What is needed:
Using the string "beside" as the key, pull each matching line out of the records below.

Extracted records:

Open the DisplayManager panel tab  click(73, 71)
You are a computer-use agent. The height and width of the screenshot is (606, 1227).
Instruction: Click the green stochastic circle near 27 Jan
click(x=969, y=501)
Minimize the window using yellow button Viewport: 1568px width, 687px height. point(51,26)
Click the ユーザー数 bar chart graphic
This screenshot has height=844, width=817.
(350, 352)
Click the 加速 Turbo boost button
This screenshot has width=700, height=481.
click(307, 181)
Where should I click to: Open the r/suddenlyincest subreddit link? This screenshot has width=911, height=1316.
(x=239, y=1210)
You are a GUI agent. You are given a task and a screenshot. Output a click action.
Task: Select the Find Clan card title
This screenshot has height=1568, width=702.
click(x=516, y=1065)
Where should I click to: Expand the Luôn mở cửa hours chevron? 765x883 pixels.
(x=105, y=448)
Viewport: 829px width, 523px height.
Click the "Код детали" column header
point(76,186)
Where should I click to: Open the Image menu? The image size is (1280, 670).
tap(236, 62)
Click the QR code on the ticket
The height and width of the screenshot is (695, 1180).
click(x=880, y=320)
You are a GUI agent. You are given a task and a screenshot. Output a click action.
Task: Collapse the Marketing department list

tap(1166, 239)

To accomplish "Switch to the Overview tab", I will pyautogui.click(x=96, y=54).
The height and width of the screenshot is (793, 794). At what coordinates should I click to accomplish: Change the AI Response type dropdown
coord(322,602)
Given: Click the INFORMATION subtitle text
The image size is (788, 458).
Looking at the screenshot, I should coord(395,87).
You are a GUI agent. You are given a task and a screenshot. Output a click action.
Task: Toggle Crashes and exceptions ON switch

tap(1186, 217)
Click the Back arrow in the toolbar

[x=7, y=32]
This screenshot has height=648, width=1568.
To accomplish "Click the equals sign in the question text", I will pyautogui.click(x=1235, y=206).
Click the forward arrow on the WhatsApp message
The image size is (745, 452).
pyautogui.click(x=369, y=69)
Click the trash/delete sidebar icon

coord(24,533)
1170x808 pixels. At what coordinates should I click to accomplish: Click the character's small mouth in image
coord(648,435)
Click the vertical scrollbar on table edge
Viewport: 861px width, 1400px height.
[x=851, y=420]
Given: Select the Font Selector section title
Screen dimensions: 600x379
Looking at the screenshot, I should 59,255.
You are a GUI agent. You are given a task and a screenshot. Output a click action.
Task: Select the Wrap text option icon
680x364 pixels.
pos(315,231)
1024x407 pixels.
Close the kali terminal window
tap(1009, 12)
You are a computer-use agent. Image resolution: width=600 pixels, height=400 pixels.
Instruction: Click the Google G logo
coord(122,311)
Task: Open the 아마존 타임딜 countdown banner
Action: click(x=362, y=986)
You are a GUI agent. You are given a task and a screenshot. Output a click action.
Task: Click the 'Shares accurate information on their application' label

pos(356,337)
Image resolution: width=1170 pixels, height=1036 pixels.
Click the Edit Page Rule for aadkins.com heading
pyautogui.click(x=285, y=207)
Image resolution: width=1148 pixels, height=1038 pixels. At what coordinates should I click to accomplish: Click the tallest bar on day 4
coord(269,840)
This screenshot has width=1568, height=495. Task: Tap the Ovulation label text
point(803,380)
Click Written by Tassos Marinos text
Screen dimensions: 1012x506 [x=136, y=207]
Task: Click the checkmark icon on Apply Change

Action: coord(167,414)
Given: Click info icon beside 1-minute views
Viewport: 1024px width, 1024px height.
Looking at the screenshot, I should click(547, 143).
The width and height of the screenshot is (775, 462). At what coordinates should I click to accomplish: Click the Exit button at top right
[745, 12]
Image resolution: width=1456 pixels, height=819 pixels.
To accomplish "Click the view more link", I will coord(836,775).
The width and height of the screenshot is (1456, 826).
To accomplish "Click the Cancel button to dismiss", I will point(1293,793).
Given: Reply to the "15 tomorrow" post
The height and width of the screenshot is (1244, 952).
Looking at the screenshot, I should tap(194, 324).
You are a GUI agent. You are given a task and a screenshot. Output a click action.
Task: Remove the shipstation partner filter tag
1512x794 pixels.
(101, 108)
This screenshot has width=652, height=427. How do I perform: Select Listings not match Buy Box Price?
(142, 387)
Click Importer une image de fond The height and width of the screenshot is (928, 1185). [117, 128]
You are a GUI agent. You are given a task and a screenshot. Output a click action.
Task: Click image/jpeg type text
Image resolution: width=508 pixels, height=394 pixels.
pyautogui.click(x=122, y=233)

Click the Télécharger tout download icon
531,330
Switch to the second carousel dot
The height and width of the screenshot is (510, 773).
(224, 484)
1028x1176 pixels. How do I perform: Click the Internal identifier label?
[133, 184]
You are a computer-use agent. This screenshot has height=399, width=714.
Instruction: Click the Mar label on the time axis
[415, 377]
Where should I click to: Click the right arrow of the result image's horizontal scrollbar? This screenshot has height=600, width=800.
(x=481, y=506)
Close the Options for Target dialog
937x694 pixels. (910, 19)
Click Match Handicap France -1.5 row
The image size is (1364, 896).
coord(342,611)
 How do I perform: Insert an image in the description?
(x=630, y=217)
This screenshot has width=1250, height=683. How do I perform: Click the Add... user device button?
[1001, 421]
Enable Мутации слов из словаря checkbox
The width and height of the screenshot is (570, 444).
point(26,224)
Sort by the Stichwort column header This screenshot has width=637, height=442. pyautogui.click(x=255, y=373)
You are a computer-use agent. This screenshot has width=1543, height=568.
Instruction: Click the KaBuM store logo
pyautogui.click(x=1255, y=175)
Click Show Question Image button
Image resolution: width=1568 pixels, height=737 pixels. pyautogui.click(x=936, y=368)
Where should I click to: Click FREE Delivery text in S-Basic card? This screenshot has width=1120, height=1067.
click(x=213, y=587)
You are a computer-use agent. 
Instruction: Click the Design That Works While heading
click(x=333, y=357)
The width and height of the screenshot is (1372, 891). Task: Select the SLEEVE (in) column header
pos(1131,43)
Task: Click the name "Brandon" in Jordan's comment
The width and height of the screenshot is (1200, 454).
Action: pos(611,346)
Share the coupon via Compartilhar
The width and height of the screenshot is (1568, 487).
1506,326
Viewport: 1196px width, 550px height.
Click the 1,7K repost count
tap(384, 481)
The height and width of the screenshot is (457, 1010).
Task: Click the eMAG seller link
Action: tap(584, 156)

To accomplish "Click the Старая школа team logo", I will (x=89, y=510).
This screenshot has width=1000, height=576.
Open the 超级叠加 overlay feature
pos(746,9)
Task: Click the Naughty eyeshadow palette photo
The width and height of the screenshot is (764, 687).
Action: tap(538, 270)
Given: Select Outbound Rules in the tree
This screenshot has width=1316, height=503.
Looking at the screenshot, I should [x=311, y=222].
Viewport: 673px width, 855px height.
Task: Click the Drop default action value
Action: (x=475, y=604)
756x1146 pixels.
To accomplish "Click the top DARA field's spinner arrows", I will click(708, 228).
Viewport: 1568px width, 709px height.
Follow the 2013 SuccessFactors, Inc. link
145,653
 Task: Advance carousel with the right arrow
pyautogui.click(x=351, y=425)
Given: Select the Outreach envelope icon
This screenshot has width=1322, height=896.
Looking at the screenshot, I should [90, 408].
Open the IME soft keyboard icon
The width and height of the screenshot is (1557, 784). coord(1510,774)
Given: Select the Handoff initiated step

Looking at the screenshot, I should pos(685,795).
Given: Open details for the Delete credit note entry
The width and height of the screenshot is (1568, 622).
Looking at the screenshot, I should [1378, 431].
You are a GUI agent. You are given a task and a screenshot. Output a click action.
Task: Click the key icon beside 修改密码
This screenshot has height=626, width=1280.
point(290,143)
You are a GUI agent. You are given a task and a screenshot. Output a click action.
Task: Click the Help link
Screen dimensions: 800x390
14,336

Exercise output:
Given: Click info icon beside 1-minute views
Task: Click the key icon beside 修改密码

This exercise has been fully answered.